How did you become a writer?
I’ve become a writer many times. Decided at 13 I had to write. Wrote poetry for years, always feeling bad that I wasn’t writing more. Became serious at around age 30—an emotional change brought on, I think, by motherhood. Published one poem, then nothing for years. Published a book of poems in my late thirties. Started writing fiction at 34 or 35, published stories for the first time in my forties. Stories in magazines, then books of stories, then a novel (age 50), then more novels. I had one big break: The New Yorker took several stories, one after another. Other than that, slow shifts in direction, small failures and successes.
Name your writing influences (writers, books, teachers, etc.).
I was turned into a writer first, as a child and young woman, by reading a lot of poetry, studying Latin and some Greek, and reading a great deal of Henry James. Dubliners. Jane Austen’s Emma. Around the time I started writing fiction, books by Grace Paley, Tillie Olsen, William Maxwell, Peter Taylor, and, more recently, Edward P. Jones affected my writing of short stories. As for novels—E.M. Forster, Lore Segal, Paule Marshall. But I was also made a writer by friends: the writing friends who have read my manuscripts over the decades, talked writing, talked books, showed me their work, rivaled my anxieties with theirs. THE KITE AND THE STRING is dedicated to my novelist friend Sandi Kahn Shelton, who writes as Maddie Dawson. We’ve been yanking each other along for almost forty years, since we met and said we were writers (on slim evidence back then), then slowly began to do it for real.
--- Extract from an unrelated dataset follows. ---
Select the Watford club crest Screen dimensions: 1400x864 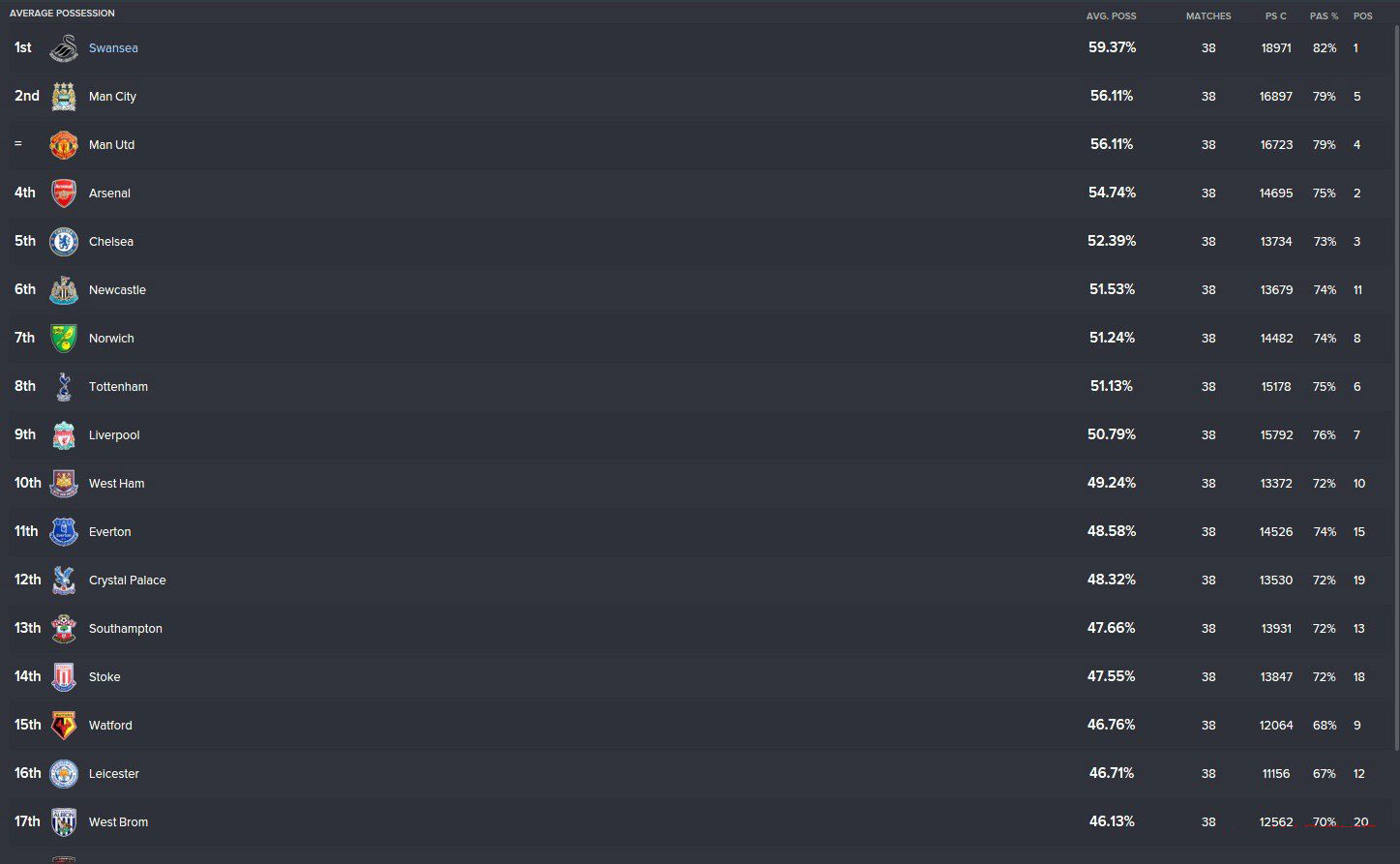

When and where do you write?
I’m the world’s only afternoon writer (and of course it’s often hard to free afternoons). I rarely have a good idea before lunch, and close down around suppertime. I usually write in my house. I have a room for writing but it’s crowded with rational thoughts: I’ve written so much nonfiction, emails, letters to students (my job in the Bennington low-residency MFA program requires writing many letters to students) that it’s hard to write fiction there. To think incoherent, messy, fictional thoughts, I retreat to a different room, with soft furniture.
What are you working on now?
I’m finishing a novel about friendship in a difficult world. Three women protested the war in Vietnam. One became a violent revolutionary. One wrote a novel about the revolutionary. The third is the main character. The book is also about her friendship later in life—that is, now—with a woman who runs a social services program. Also her marriage, to a man whose conscience is even more vigorous than hers, and all the trouble that causes. Also about the novel within the novel, which causes even more trouble.
Have you ever suffered from writer’s block?
Not enough writer’s block. Being stuck is good—it means that what needs to be written is intense, maybe painful. Or it’s complicated and requires careful consecutive thought. It’s often possible to get unstuck by asking oneself simple, sensible questions (like, “What do I already know about this story?” or “about the next scene?”). But maybe I’d write better books if I let myself remain stuck longer.
What is your advice to new writers?
KITE is all advice, so it’s hard to choose. Also, not everybody needs the same advice. My guess is that the five things I say to students most frequently are: 1. Never mind whether it’s good. Write it whether it’s good or not. 2. Protect your writing time. 3. Plot is whatever provides forward momentum, and, yes, you can make up a plot. 4. If you say what’s happening, the reader will know how it feels, so you don’t have to say. 5. Write when you’re sleepy and stupid, so your strongest feelings get into the work.
Alice Mattison’s new book is THE KITE AND THE STRING: HOW TO WRITE WITH SPONTANEITY AND CONTROL—AND LIVE TO TELL THE TALE. She is also the author of six novels, four collections of stories, and a book of poems. She teaches fiction in the low-residency MFA program at Bennington College.